I feel as though I should create a separate statement for the other section of my beliefs regarding children; exactly how I might raise one. Over the past six months or so; I've felt rather scared or hesitant of that hopefully eventual moment and opportunity, when I can one day help create life. Though the main source of my fear is exactly how to raise a child right. It seems so high stake to me, that if I even did one thing wrong, it could change things for the worse in a big way. But as I think back to my childhood, as to what actually defined me; I become almost belittled. I can't quite figure that main reason I turned out to be the way I am. Not to say that the way I am is the right way, although I am certainly happy with the way I am. It's that I can't pinpoint things that I could take personally to use with my future offspring. Sure, my mum is incredibly loving, but I also have two father figures that I don't really like or respect, and it concerns me most that I have no template to base legitimate fatherly love on, the kind that I wish I received. I'm also rather puzzled as to how to pass on my beliefs to children, like, I can't quite figure if I would want my children to become vegetarian, I mean, I guess it's their choice, but perhaps their mother would be vegetarian and it would just be a culture of sorts to not eat meat, and I would do my best to educate the child/ren on the moral reasons as to why I don't eat meat, among other ethical and moral points in general. That's also where I find an issue, I can't see teaching morality to work like "sit around Johnny, I'm going to tell you what I believe in.. and you better agree with me or you're grounded!" because I again, would want the child to develop their own moral compass, in the same way I formed mine.

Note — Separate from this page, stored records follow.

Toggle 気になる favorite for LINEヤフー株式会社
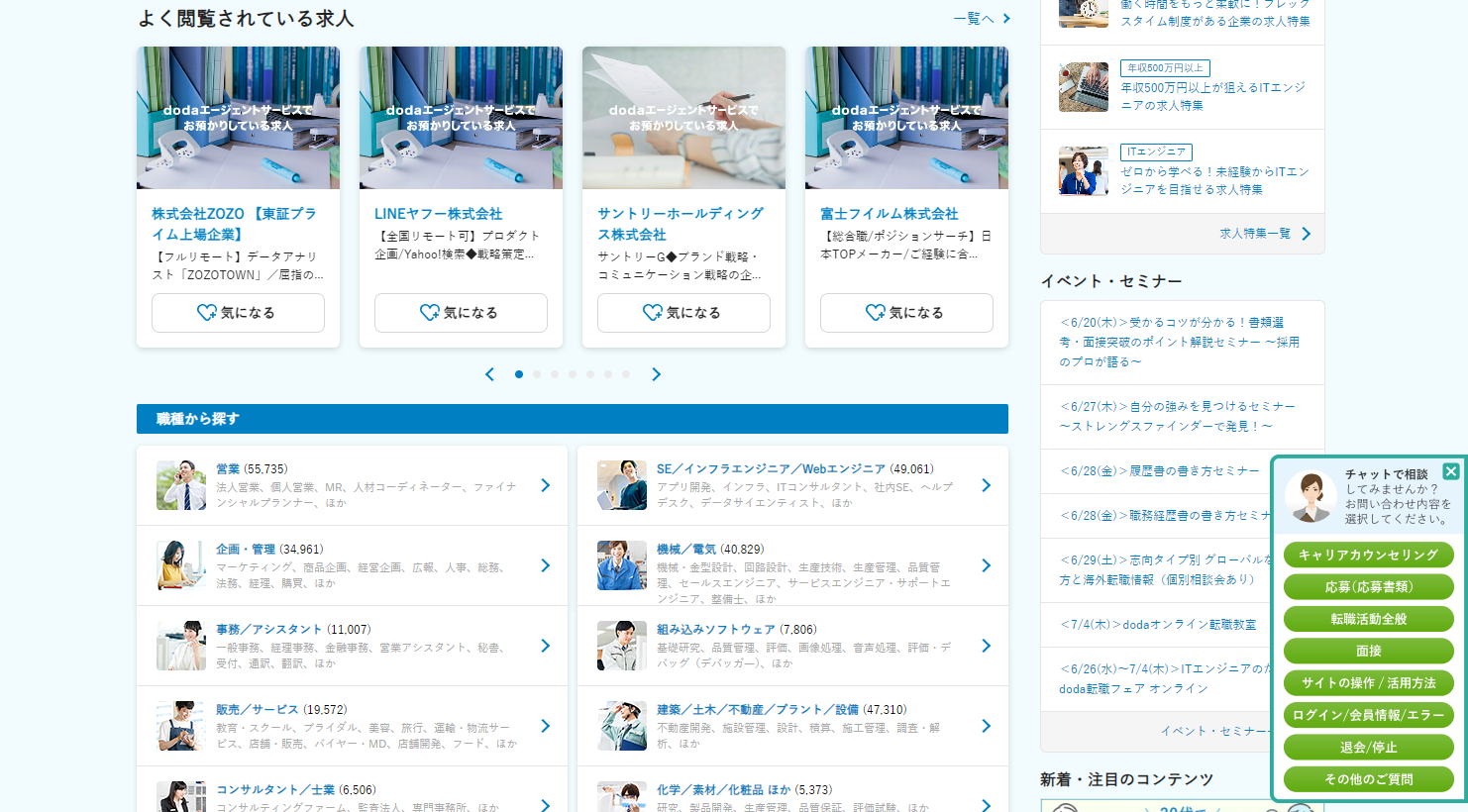coord(461,313)
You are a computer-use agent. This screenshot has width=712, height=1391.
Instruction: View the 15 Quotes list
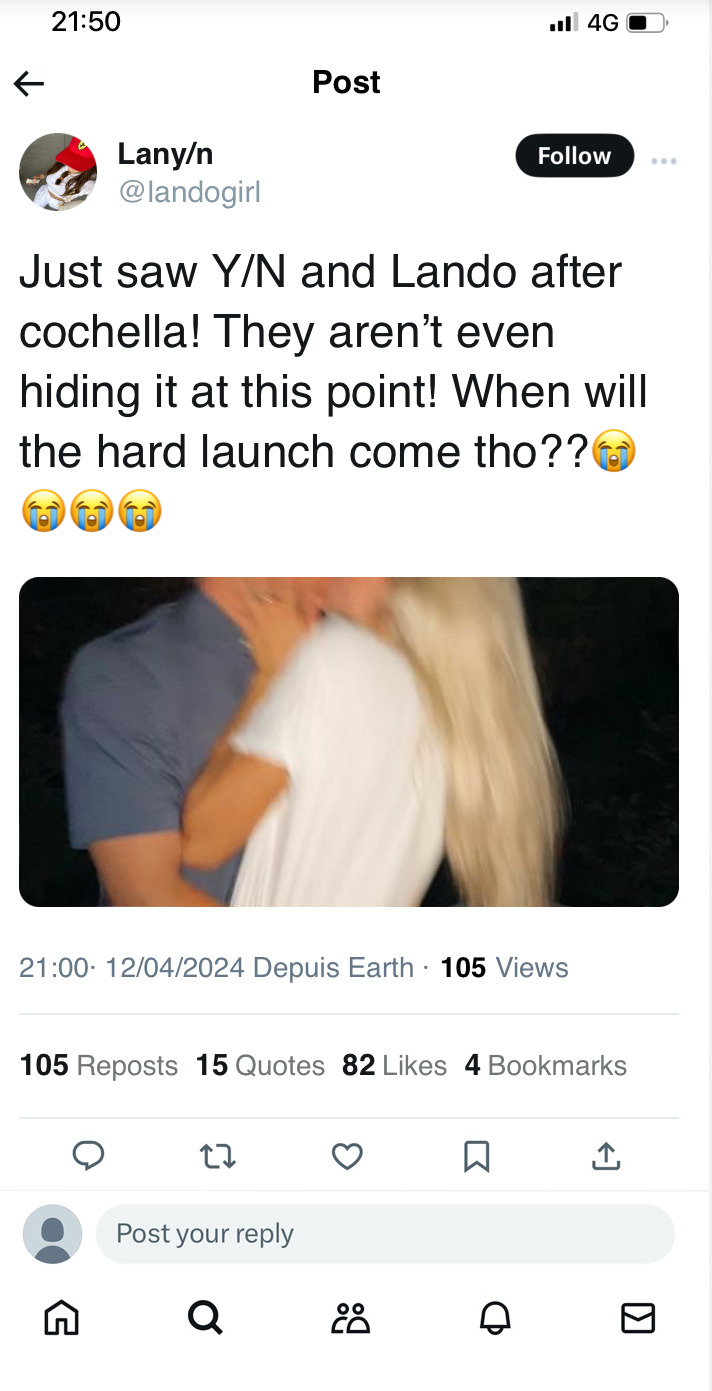pyautogui.click(x=260, y=1066)
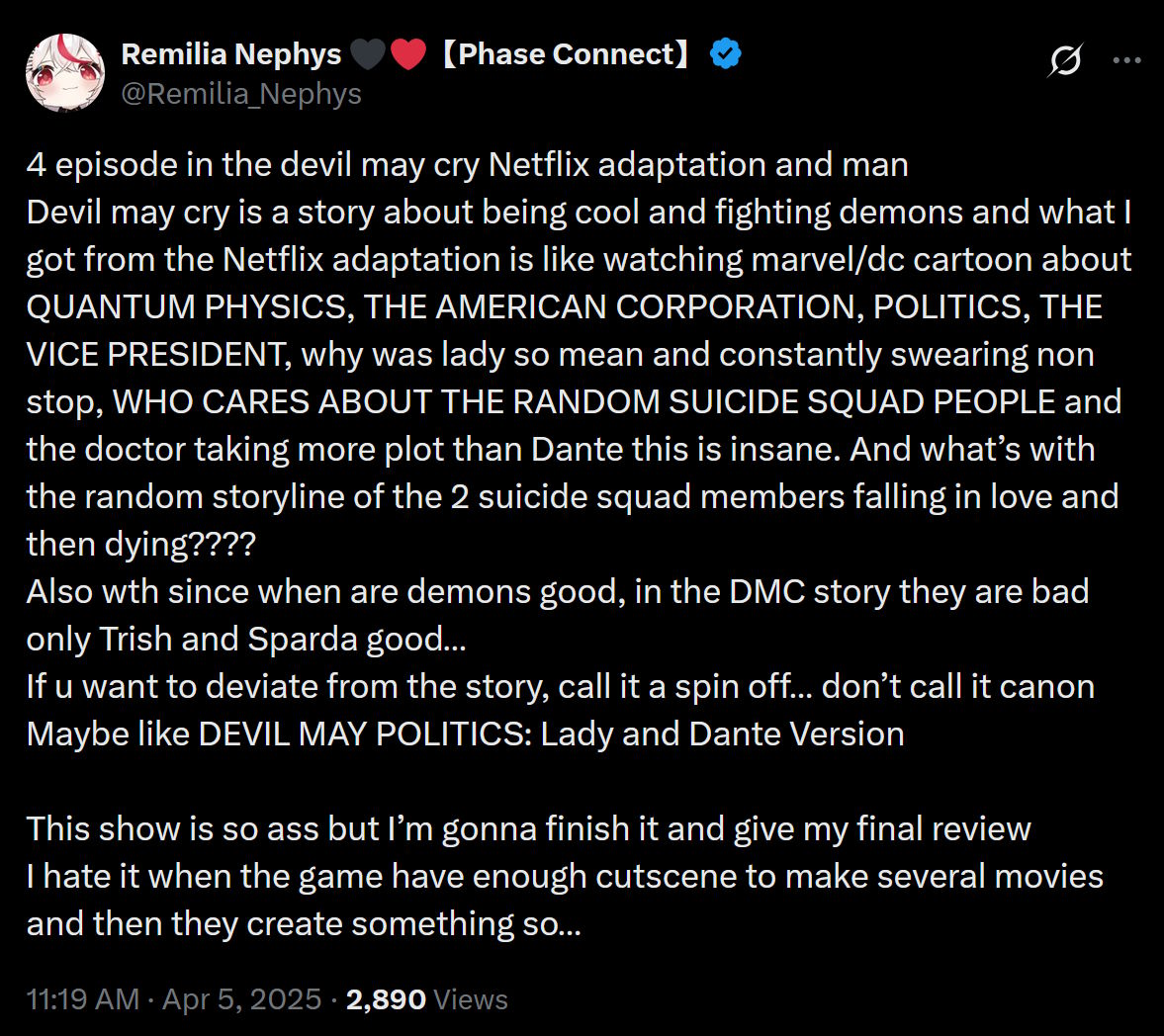
Task: Click Remilia Nephys profile avatar
Action: point(65,73)
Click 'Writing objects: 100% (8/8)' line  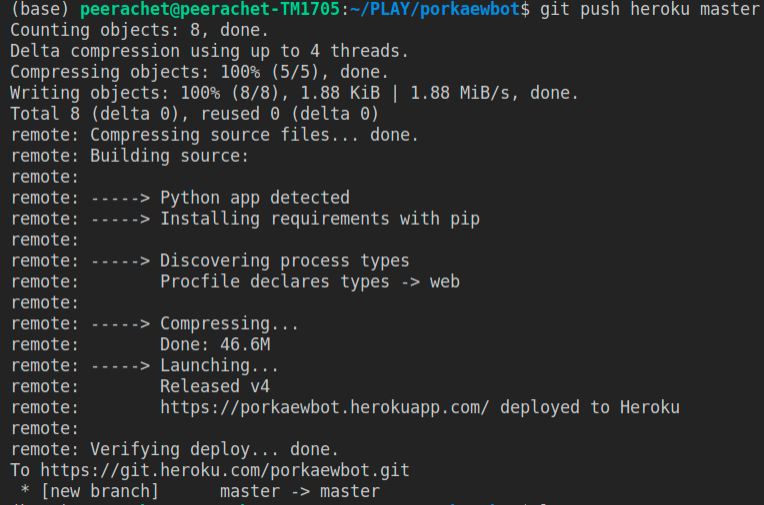pos(294,93)
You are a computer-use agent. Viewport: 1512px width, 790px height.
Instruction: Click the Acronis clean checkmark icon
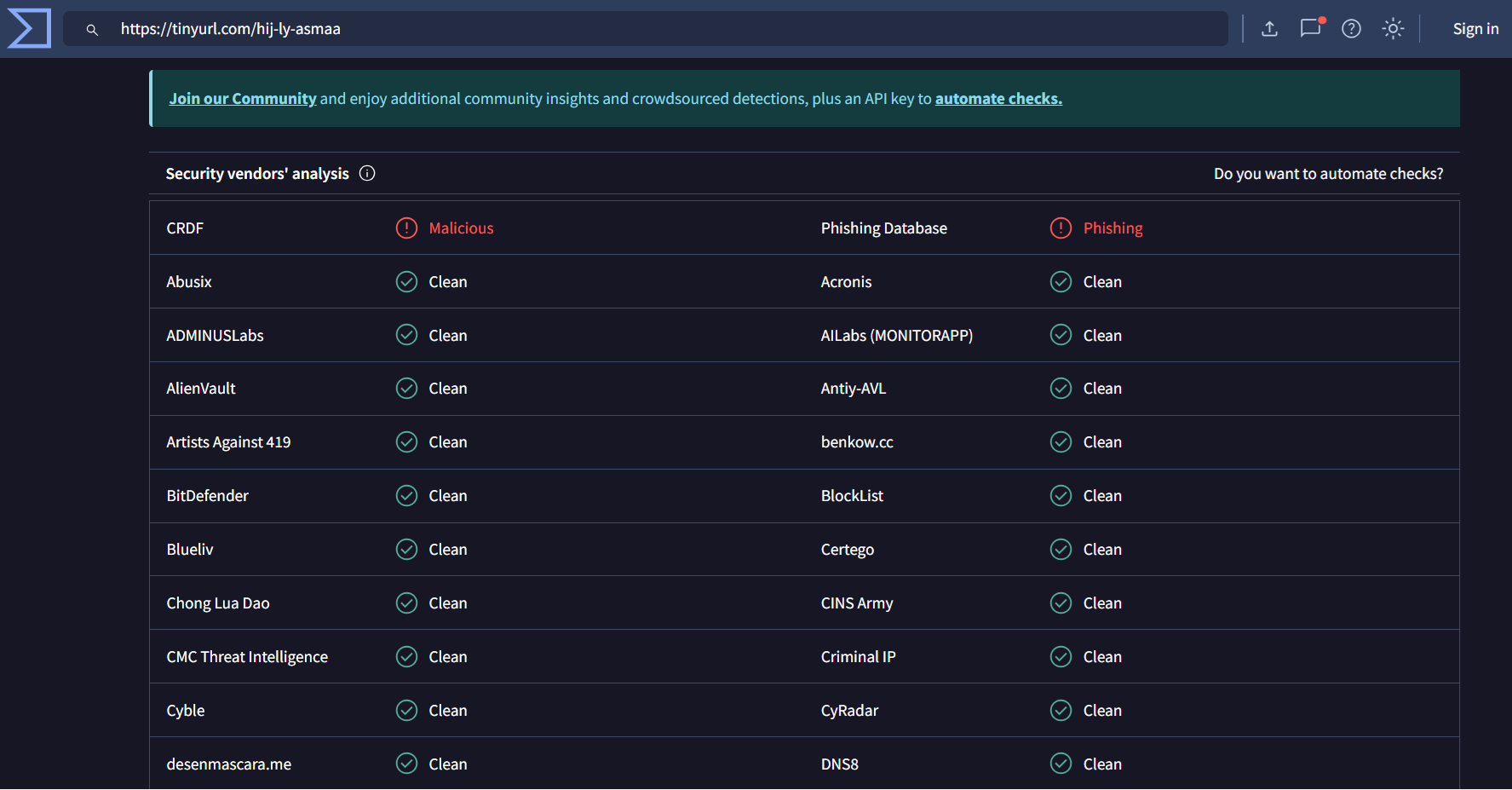(1061, 282)
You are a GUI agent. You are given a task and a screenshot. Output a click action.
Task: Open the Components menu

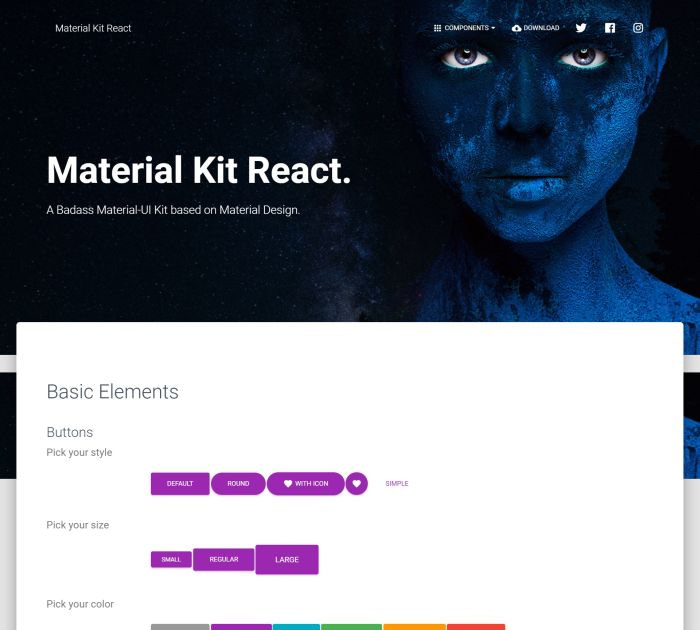coord(464,28)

I learned an extremely good analogy today regarding a different issue, but it applies to what I am saying: "you can't steer the wheel when someone else is driving, you can only put up signs to suggest changes to their path or hazards along the way". I guess I would need to learn to be more subtle as opposed to being so opinionated.
So really, I hope that when it comes; fatherhood will be an opportunity to learn and grow, because obviously it's such a sharp difference from life beforehand. That I hopefully would be a good enough person to pass on that to a person whom I have helped create.